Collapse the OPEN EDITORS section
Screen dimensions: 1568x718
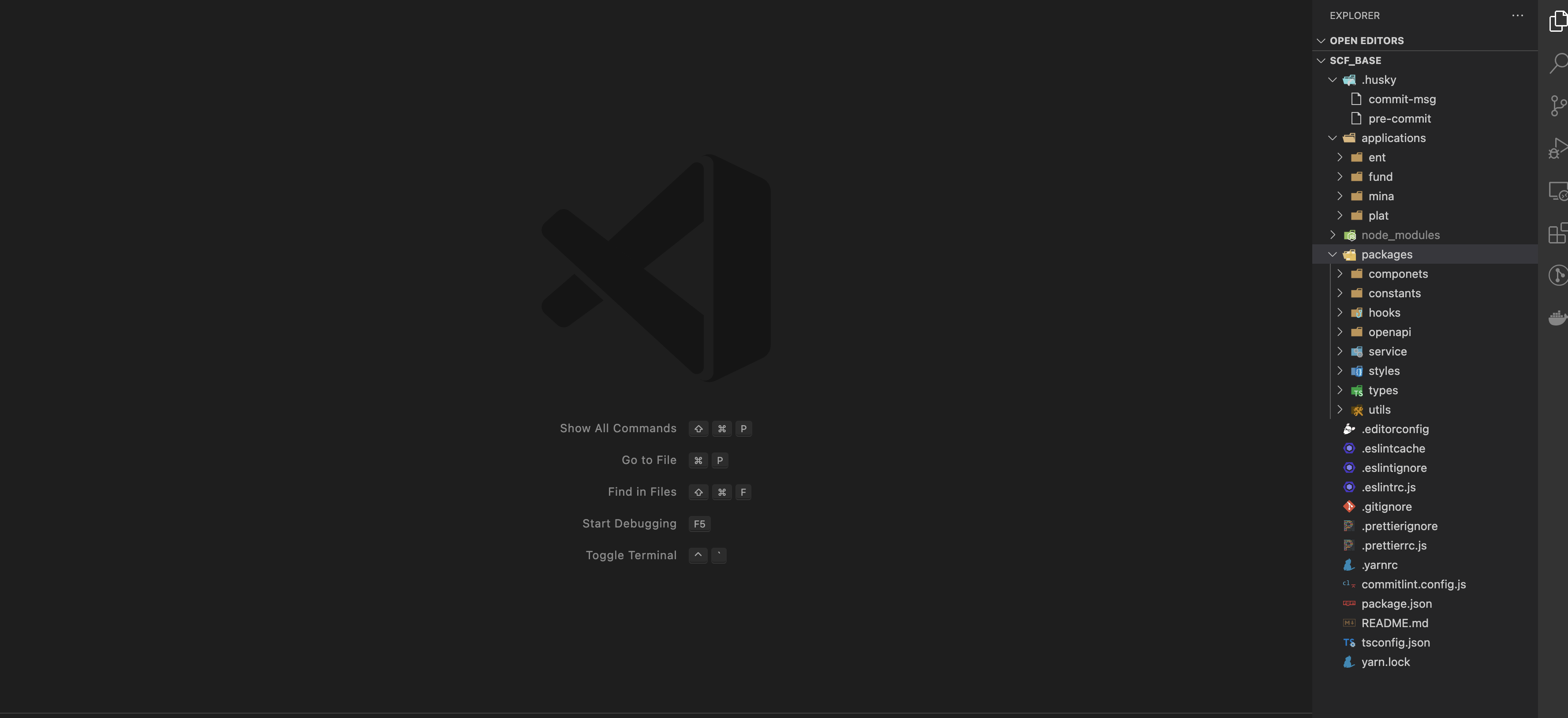1366,41
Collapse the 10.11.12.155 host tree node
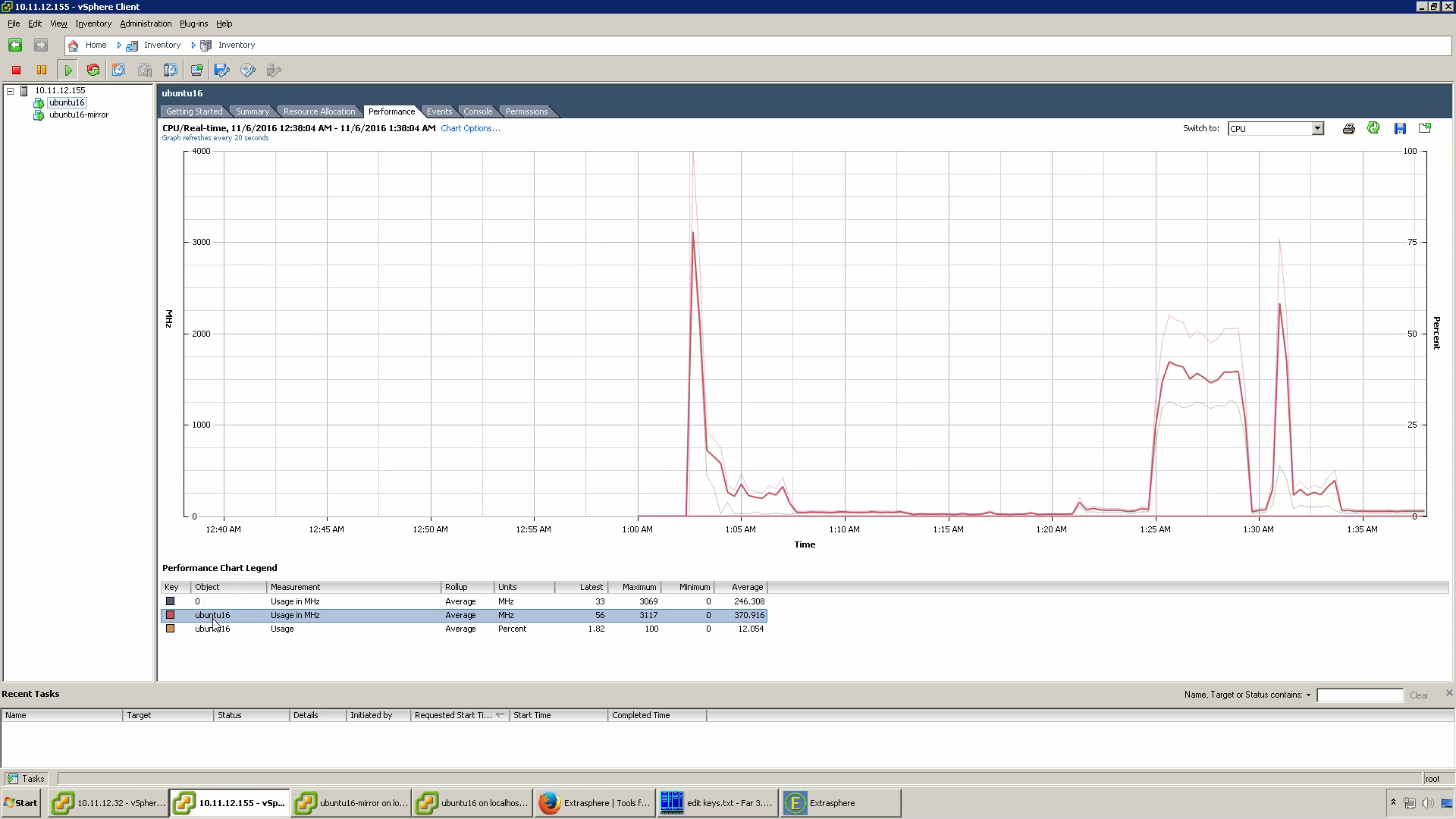The image size is (1456, 819). (x=11, y=91)
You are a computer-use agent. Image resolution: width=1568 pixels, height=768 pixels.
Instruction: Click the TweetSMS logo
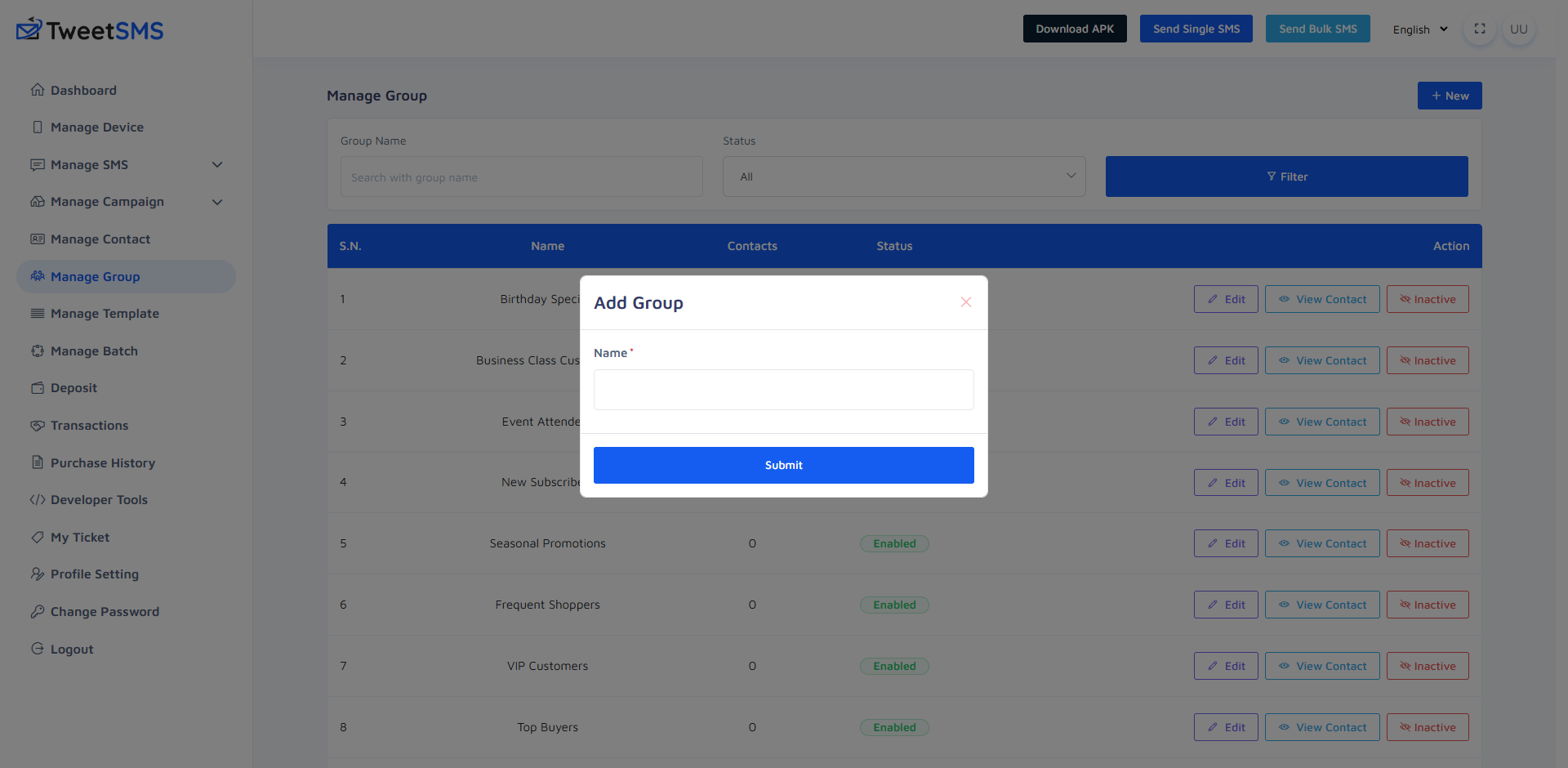[90, 29]
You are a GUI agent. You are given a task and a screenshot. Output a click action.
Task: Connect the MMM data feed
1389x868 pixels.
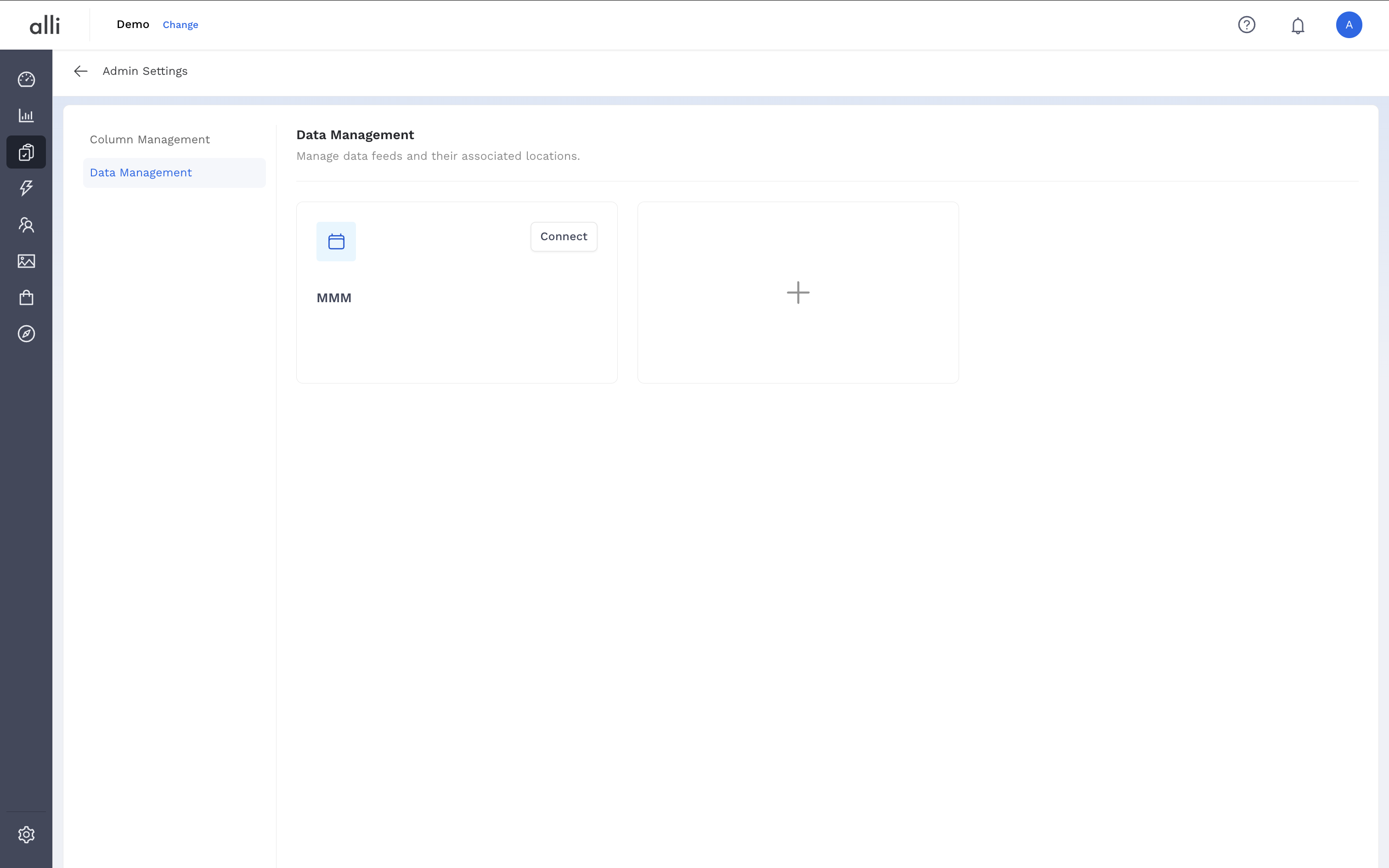pyautogui.click(x=563, y=236)
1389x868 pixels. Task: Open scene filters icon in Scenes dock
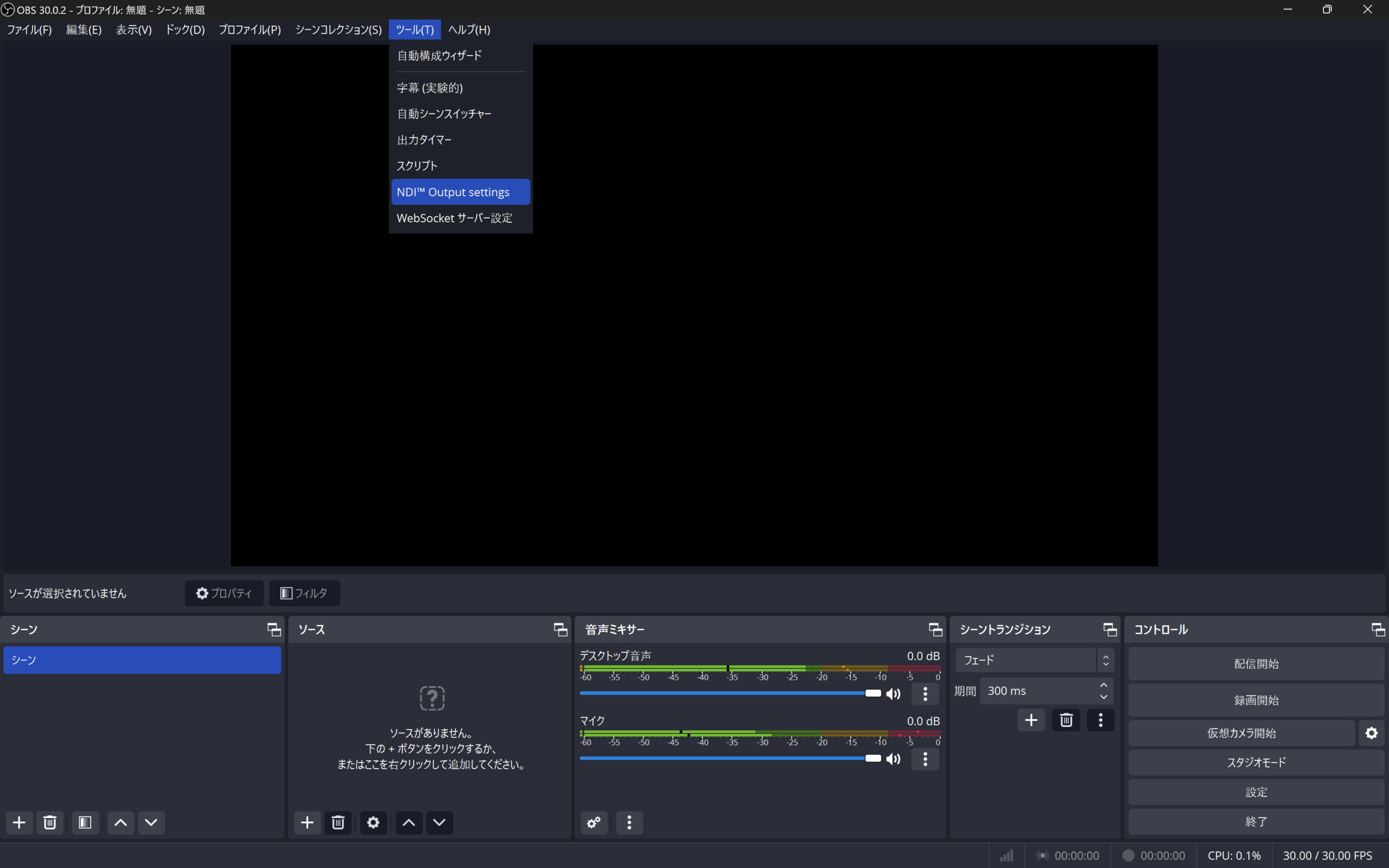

Problem requirements: Where pictures appear in the records, leave them out; output everything else exactly.

Result of the task:
Collapse the OPEN EDITORS section
Screen dimensions: 1568x718
1366,41
Collapse the 10.11.12.155 host tree node
The image size is (1456, 819). (x=11, y=91)
You are a computer-use agent. Image resolution: width=1568 pixels, height=768 pixels.
Instruction: Click the TweetSMS logo
[90, 29]
You are a GUI agent. You are given a task and a screenshot. Output a click action.
Task: Connect the MMM data feed
1389x868 pixels.
pyautogui.click(x=563, y=236)
1389x868 pixels. Task: Open scene filters icon in Scenes dock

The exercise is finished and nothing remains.